# Exercise description
Reproduce every entry exactly.

# Input for this task

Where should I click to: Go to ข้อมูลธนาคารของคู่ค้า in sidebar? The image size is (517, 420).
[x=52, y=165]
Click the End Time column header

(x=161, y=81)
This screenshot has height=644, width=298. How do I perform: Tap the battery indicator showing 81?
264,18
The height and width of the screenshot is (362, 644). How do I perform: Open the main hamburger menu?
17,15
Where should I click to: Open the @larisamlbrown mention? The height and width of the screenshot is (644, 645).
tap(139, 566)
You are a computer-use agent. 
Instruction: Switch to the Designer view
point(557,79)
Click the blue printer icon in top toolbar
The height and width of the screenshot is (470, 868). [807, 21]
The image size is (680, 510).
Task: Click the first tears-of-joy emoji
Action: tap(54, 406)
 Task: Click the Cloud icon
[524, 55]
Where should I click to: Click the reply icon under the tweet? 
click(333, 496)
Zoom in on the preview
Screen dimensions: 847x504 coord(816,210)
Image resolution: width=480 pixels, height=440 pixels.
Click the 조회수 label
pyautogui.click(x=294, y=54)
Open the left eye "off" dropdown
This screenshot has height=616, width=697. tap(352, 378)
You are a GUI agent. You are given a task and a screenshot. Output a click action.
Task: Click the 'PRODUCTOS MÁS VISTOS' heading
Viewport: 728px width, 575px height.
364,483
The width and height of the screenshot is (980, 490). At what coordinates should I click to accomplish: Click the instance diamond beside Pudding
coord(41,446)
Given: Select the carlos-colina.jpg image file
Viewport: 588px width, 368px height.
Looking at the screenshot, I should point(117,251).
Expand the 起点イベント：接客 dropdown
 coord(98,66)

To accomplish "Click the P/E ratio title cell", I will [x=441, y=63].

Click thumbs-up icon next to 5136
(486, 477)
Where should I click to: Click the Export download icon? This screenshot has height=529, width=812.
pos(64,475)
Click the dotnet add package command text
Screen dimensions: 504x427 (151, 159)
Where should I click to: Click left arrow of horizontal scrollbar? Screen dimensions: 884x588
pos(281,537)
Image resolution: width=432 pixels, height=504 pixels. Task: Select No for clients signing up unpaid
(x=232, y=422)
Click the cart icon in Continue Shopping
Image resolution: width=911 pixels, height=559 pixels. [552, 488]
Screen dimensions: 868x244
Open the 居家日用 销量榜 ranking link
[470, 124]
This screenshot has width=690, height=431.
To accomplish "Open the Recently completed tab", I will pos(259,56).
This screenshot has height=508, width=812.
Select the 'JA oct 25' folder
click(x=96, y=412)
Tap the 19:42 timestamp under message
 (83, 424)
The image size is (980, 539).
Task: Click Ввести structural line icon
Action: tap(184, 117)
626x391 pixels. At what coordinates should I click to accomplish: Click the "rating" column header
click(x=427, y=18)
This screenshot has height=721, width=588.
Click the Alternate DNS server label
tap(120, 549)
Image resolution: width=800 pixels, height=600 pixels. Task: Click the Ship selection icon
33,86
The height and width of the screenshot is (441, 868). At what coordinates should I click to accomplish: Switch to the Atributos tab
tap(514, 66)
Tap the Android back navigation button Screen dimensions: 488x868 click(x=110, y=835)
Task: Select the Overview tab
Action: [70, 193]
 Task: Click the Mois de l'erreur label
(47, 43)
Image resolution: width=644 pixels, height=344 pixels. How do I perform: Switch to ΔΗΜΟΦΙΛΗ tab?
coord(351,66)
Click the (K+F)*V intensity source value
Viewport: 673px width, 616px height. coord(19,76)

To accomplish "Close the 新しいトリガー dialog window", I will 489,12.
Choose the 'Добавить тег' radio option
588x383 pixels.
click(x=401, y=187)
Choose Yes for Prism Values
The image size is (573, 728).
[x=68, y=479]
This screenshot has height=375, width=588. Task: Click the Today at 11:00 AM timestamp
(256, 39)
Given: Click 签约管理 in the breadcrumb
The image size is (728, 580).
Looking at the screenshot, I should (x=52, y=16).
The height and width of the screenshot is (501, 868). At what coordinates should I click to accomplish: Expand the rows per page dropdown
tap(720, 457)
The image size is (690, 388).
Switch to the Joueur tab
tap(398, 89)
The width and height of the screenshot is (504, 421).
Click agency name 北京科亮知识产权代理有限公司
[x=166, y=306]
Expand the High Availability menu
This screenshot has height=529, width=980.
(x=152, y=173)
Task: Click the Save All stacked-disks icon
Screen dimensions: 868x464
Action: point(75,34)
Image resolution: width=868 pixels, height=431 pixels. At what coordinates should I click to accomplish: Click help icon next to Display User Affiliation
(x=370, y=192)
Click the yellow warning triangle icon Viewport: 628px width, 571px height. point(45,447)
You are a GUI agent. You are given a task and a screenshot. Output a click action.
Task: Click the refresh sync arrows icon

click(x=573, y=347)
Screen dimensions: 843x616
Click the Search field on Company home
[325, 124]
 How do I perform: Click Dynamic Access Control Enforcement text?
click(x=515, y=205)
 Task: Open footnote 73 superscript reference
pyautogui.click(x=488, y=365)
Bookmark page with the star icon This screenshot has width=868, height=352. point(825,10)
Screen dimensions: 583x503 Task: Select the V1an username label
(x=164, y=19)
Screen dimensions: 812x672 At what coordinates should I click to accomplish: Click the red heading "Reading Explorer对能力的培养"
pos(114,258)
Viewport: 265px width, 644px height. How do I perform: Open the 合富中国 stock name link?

# Completed task
Where should I click to: Go to ข้อมูลธนาคารของคู่ค้า in sidebar? The image size is (517, 420).
[x=52, y=165]
Click the End Time column header

(x=161, y=81)
This screenshot has height=644, width=298. How do I perform: Tap the battery indicator showing 81?
264,18
The height and width of the screenshot is (362, 644). How do I perform: Open the main hamburger menu?
17,15
Where should I click to: Open the @larisamlbrown mention? The height and width of the screenshot is (644, 645).
tap(139, 566)
You are a computer-use agent. 
Instruction: Switch to the Designer view
point(557,79)
Click the blue printer icon in top toolbar
The height and width of the screenshot is (470, 868). [807, 21]
The image size is (680, 510).
Task: Click the first tears-of-joy emoji
Action: tap(54, 406)
 Task: Click the Cloud icon
[524, 55]
Where should I click to: Click the reply icon under the tweet? 
click(333, 496)
Zoom in on the preview
Screen dimensions: 847x504 coord(816,210)
Image resolution: width=480 pixels, height=440 pixels.
Click the 조회수 label
pyautogui.click(x=294, y=54)
Open the left eye "off" dropdown
This screenshot has height=616, width=697. tap(352, 378)
You are a GUI agent. You are given a task and a screenshot. Output a click action.
Task: Click the 'PRODUCTOS MÁS VISTOS' heading
Viewport: 728px width, 575px height.
364,483
The width and height of the screenshot is (980, 490). At what coordinates should I click to accomplish: Click the instance diamond beside Pudding
coord(41,446)
Given: Select the carlos-colina.jpg image file
Viewport: 588px width, 368px height.
Looking at the screenshot, I should point(117,251).
Expand the 起点イベント：接客 dropdown
 coord(98,66)

To accomplish "Click the P/E ratio title cell", I will [x=441, y=63].

Click thumbs-up icon next to 5136
(486, 477)
Where should I click to: Click the Export download icon? This screenshot has height=529, width=812.
pos(64,475)
Click the dotnet add package command text
Screen dimensions: 504x427 (151, 159)
Where should I click to: Click left arrow of horizontal scrollbar? Screen dimensions: 884x588
pos(281,537)
Image resolution: width=432 pixels, height=504 pixels. Task: Select No for clients signing up unpaid
(x=232, y=422)
Click the cart icon in Continue Shopping
Image resolution: width=911 pixels, height=559 pixels. [552, 488]
Screen dimensions: 868x244
Open the 居家日用 销量榜 ranking link
[470, 124]
This screenshot has width=690, height=431.
To accomplish "Open the Recently completed tab", I will pos(259,56).
This screenshot has height=508, width=812.
Select the 'JA oct 25' folder
click(x=96, y=412)
Tap the 19:42 timestamp under message
 (83, 424)
The image size is (980, 539).
Task: Click Ввести structural line icon
Action: tap(184, 117)
626x391 pixels. At what coordinates should I click to accomplish: Click the "rating" column header
click(x=427, y=18)
This screenshot has height=721, width=588.
Click the Alternate DNS server label
tap(120, 549)
Image resolution: width=800 pixels, height=600 pixels. Task: Click the Ship selection icon
33,86
The height and width of the screenshot is (441, 868). At what coordinates should I click to accomplish: Switch to the Atributos tab
tap(514, 66)
Tap the Android back navigation button Screen dimensions: 488x868 click(x=110, y=835)
Task: Select the Overview tab
Action: [70, 193]
 Task: Click the Mois de l'erreur label
(47, 43)
Image resolution: width=644 pixels, height=344 pixels. How do I perform: Switch to ΔΗΜΟΦΙΛΗ tab?
coord(351,66)
Click the (K+F)*V intensity source value
Viewport: 673px width, 616px height. coord(19,76)

To accomplish "Close the 新しいトリガー dialog window", I will 489,12.
Choose the 'Добавить тег' radio option
588x383 pixels.
click(x=401, y=187)
Choose Yes for Prism Values
The image size is (573, 728).
[x=68, y=479]
This screenshot has height=375, width=588. Task: Click the Today at 11:00 AM timestamp
(256, 39)
Given: Click 签约管理 in the breadcrumb
The image size is (728, 580).
Looking at the screenshot, I should (x=52, y=16).
The height and width of the screenshot is (501, 868). At what coordinates should I click to accomplish: Expand the rows per page dropdown
tap(720, 457)
The image size is (690, 388).
Switch to the Joueur tab
tap(398, 89)
The width and height of the screenshot is (504, 421).
Click agency name 北京科亮知识产权代理有限公司
[x=166, y=306]
Expand the High Availability menu
This screenshot has height=529, width=980.
(x=152, y=173)
Task: Click the Save All stacked-disks icon
Screen dimensions: 868x464
Action: point(75,34)
Image resolution: width=868 pixels, height=431 pixels. At what coordinates should I click to accomplish: Click help icon next to Display User Affiliation
(x=370, y=192)
Click the yellow warning triangle icon Viewport: 628px width, 571px height. point(45,447)
You are a GUI agent. You are given a task and a screenshot. Output a click action.
Task: Click the refresh sync arrows icon

click(x=573, y=347)
Screen dimensions: 843x616
Click the Search field on Company home
[325, 124]
 How do I perform: Click Dynamic Access Control Enforcement text?
click(x=515, y=205)
 Task: Open footnote 73 superscript reference
pyautogui.click(x=488, y=365)
Bookmark page with the star icon This screenshot has width=868, height=352. point(825,10)
Screen dimensions: 583x503 Task: Select the V1an username label
(x=164, y=19)
Screen dimensions: 812x672 At what coordinates should I click to accomplish: Click the red heading "Reading Explorer对能力的培养"
pos(114,258)
Viewport: 265px width, 644px height. How do I perform: Open the 合富中国 stock name link?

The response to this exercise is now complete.